If accidents do happen, refrain from punishing or scolding your dog — the adverse reaction and attention could backfire and worsen the behaviour. Simply clean it up without fuss, taking care to eliminate any urine scent so your dog does not associate that spot with their bathroom business.
When out on walks
Pent-up energy can lead to your dog finding strange ways of releasing it — involuntary urination included! Long, frequent walks will not only help them empty their bladders but it will also tire them out and make them happier, calmer furkids. As with the positive reinforcement at home, you should also reward your dog with a treat or affection when they urinate in the right places outdoors.
Signs of submissive urination and how to stop it
The other type of non-deliberate urination is submissive, which means it is your dog’s way of yielding in situations when another is asserting dominance. Sometimes it’s another dog or a stranger but it could also be you — and it’s not your fault! We know all you pet parents love your furkids (why else would you be here reading all about how to better care for them?).

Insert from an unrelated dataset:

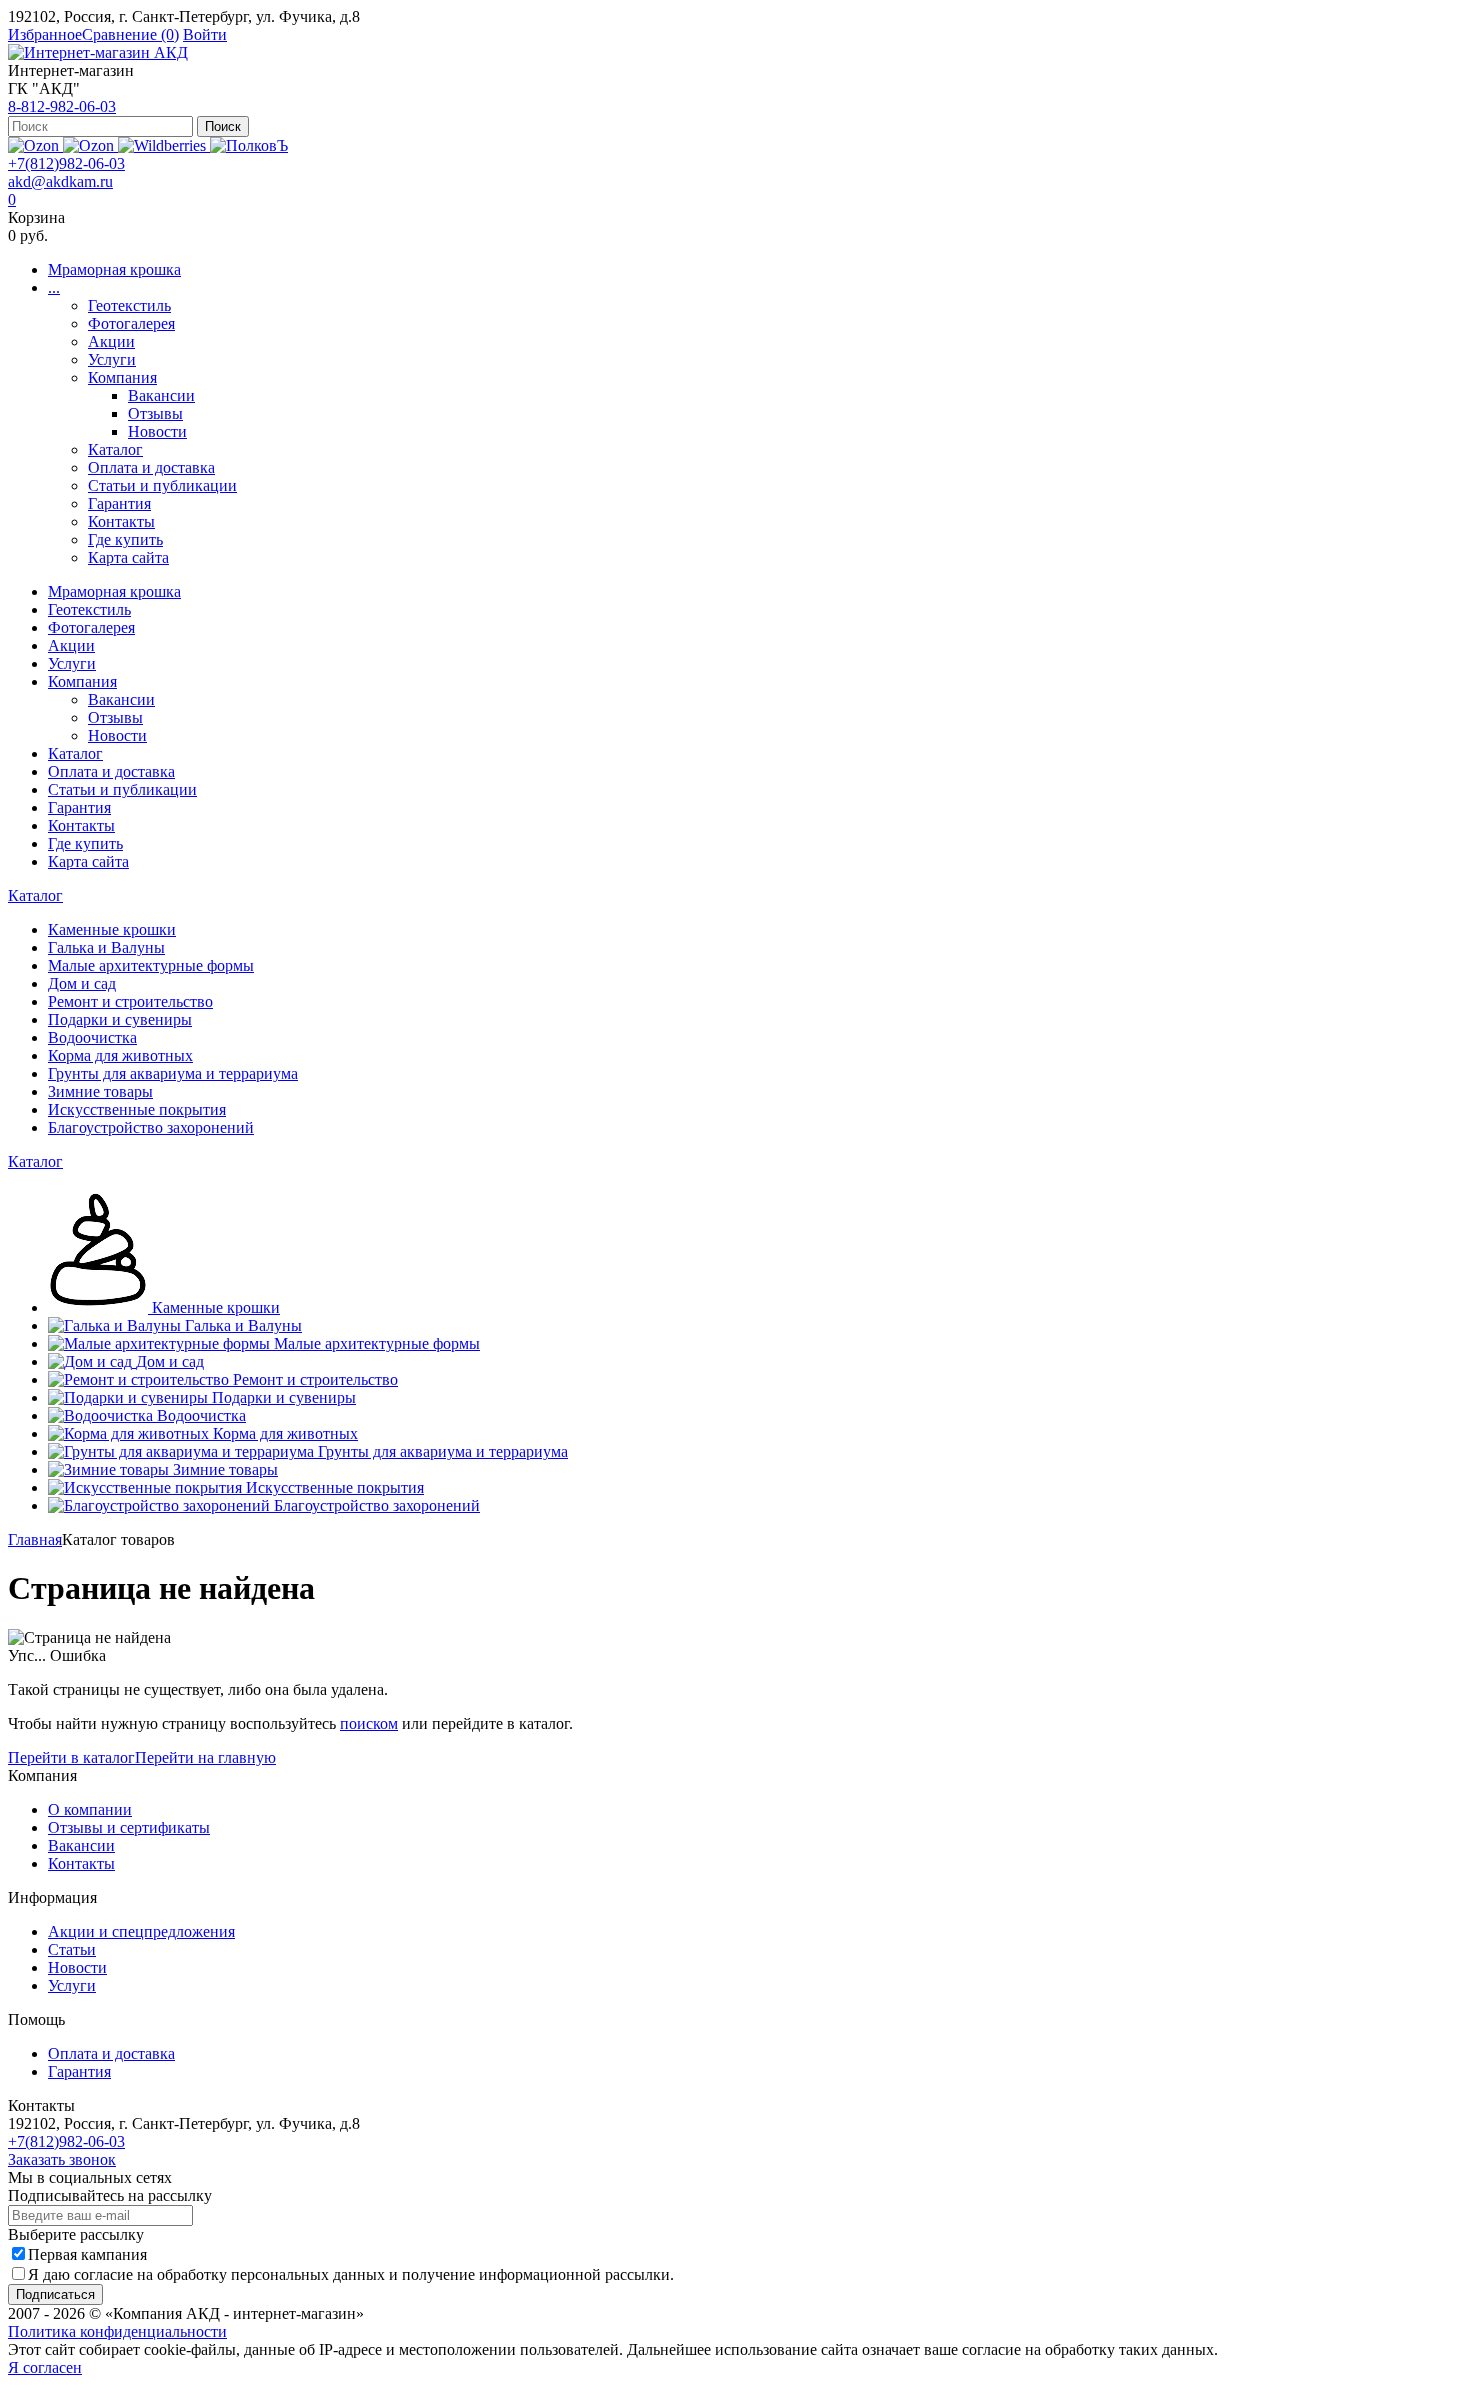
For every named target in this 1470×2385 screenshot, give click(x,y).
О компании (90, 1809)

Unfortunately, our best intentions don’t always come through to our four-legged family.
Dogs communicate very differently from humans, and what may seem like friendly or affectionate gestures to us could also appear to be threatening or dominant signals to your dog. This may be the case if you notice your dog urinating when you:
- Reach your hand over the top of your dog’s head to pat them
- Stand over them
- Play rough with them
- Stare directly at them when nearby
For fearful or submissive dogs, you will have to do away with these bold, assertive actions. In some cases, it is better to let the dog make the first move and approach you on their own. If you do decide to approach, try doing so from their side, avoiding eye contact and kneeling down to be at their level. Speak with a softer tone, and avoid sudden movements.
Another way is to replace these fear-inducing triggers with cues that can distract your dog. Consider getting them to do the tricks or commands that they are comfortable with, or using their favourite toys or treats so that your approach is less intimidating. This may also help shift their focus and reduce the likelihood of submissive urination.
With behaviour like inappropriate urination, we recommend logging these e-pee-sodes in a diary of interactions to track any triggers and improvements. Otherwise, it may be difficult to keep track of the triggers in the midst of cleaning up and the flustered feelings we know all too well.
You can also consider using Adaptil diffuser, which creates pheromones that can help comfort canines and put them in a more relaxed state when faced with exciting or scary situations.